King’s College London has developed a new dental filling to repair cavities without the need for drilling and the pain that comes along with it. The new technique assists teeth to repair themselves and is called Electrically Accelerated and Enhanced Remineralisation (EAER). It speeds up the natural movement of calcium and phosphate minerals to the damaged tooth and involves a two step process. The first prepares the tooth for treatment. The second uses tiny electric currents to push minerals like calcium and phosphate to the repair site and remineralize the tooth.
The process represents a radical shift in the way cavities will be treated in the near future. Tooth decay occurs as a result of deficits taking place in the natural recycling of minerals in and out of teeth, leading to the eventual breakdown in the enamel structure. The current form of treatment is for dentists to drill into the decayed area, remove the diseased material, and replace it with a composite resin or amalgam to protect the tooth.

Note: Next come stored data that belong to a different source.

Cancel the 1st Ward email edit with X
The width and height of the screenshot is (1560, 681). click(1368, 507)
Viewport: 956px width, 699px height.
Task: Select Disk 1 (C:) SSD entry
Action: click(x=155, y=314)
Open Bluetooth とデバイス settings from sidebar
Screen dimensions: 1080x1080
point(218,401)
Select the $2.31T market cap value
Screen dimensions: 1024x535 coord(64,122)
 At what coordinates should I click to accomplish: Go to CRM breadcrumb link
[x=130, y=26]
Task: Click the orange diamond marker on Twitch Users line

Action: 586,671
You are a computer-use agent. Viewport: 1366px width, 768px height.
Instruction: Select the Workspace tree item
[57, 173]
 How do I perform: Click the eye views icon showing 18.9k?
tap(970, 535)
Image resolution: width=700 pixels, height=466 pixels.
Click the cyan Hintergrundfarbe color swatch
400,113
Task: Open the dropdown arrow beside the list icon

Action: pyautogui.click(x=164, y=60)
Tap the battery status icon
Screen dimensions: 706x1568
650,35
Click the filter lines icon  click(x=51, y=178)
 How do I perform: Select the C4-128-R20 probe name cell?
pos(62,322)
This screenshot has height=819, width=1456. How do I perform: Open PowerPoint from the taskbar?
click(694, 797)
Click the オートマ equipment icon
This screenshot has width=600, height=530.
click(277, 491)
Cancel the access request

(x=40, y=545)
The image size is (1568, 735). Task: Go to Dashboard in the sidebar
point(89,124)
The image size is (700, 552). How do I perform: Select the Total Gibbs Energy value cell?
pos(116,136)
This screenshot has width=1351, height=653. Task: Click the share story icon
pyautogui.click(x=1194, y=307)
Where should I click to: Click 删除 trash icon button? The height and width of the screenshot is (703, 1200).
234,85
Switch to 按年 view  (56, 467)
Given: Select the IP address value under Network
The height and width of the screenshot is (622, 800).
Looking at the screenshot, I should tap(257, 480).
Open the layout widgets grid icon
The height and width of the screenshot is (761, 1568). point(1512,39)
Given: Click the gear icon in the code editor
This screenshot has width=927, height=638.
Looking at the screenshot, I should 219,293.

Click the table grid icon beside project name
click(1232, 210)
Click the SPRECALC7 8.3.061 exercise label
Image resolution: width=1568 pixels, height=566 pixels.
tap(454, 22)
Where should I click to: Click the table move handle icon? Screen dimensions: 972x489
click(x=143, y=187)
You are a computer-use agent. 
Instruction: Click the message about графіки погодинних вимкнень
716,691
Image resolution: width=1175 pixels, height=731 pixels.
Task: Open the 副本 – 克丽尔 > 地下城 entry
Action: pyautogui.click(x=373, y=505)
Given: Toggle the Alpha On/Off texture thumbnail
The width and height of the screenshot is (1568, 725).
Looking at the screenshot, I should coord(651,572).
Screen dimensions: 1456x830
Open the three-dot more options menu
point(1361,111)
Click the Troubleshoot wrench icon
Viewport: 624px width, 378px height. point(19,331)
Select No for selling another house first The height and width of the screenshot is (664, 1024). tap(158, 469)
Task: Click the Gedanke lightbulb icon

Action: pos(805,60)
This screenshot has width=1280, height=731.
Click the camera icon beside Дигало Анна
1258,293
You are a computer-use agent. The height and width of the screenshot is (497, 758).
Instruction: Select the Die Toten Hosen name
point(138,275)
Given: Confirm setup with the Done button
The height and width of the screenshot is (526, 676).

The innovation could be available to the public within three years. Professor Nigel Pitts (King’s College London’s Dental Institute) explained that the new process was kinder to the patient, better for their teeth, and as cost-effective as current dental treatments. The device not only prevents tooth decay but also whitens teeth in the process. King’s College is a member of ‘MedCity’ which is a joint partnership to promote entrepreneurship in the London-Oxford-Cambridge life sciences. Kit Malhouse, the chairman of MedCity, expressed his delight that the breakthrough research was being developed into new devices so quickly. A spinoff company, Reminova, was set up this month and is already in the process of searching for private investment to commercially develop the EAER technology into new products and practices according to ‘The Guardian’.
Over 2.3 billion people are estimated to face some degree of tooth decay annually, with bad dietary habits being a major contributory factor. The technique will transform the remodeling of teeth and, being painless, will cause no anxiety to the patients. It will also do away with the toxins associated with mercury and amalgam fillings. In conjunction with good nutrition and the advances being made in stem cell technology, we are one step closer to having perfect teeth. With regard to stem cell technology, Harvard’s Wyss Institute has already pioneered a laser treatment that stimulates stem cells to differentiate into dentin (the layer of tooth underneath the enamel) over a period of about 3 months.